BRIEF:
Once the images are set aside, print the remaining lines below exactly.

━━━ RECORDS PROVIDED

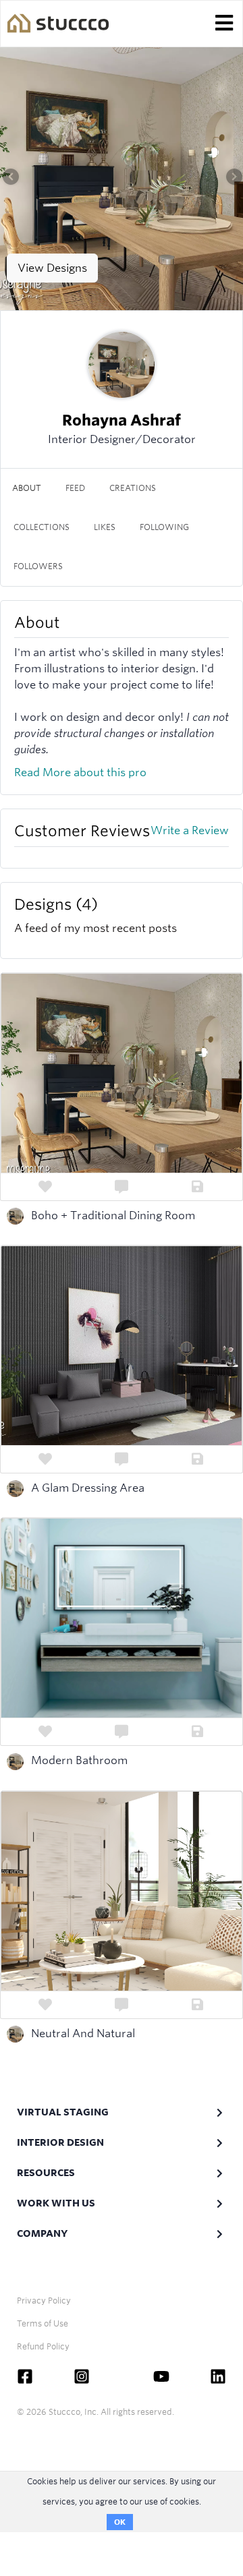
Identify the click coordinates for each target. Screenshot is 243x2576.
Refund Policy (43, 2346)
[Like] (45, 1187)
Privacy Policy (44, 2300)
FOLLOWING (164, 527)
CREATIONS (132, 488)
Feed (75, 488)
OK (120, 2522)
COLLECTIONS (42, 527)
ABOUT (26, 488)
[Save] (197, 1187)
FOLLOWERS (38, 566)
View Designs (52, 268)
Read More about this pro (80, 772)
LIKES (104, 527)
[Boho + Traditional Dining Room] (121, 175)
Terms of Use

━━━━━━

TASK ANSWER:
Identify the click coordinates for each target. Screenshot is 243x2576.
Refund Policy (43, 2346)
[Like] (45, 1187)
Privacy Policy (44, 2300)
FOLLOWING (164, 527)
CREATIONS (132, 488)
Feed (75, 488)
OK (120, 2522)
COLLECTIONS (42, 527)
ABOUT (26, 488)
[Save] (197, 1187)
FOLLOWERS (38, 566)
View Designs (52, 268)
Read More about this pro (80, 772)
LIKES (104, 527)
[Boho + Traditional Dining Room] (121, 175)
Terms of Use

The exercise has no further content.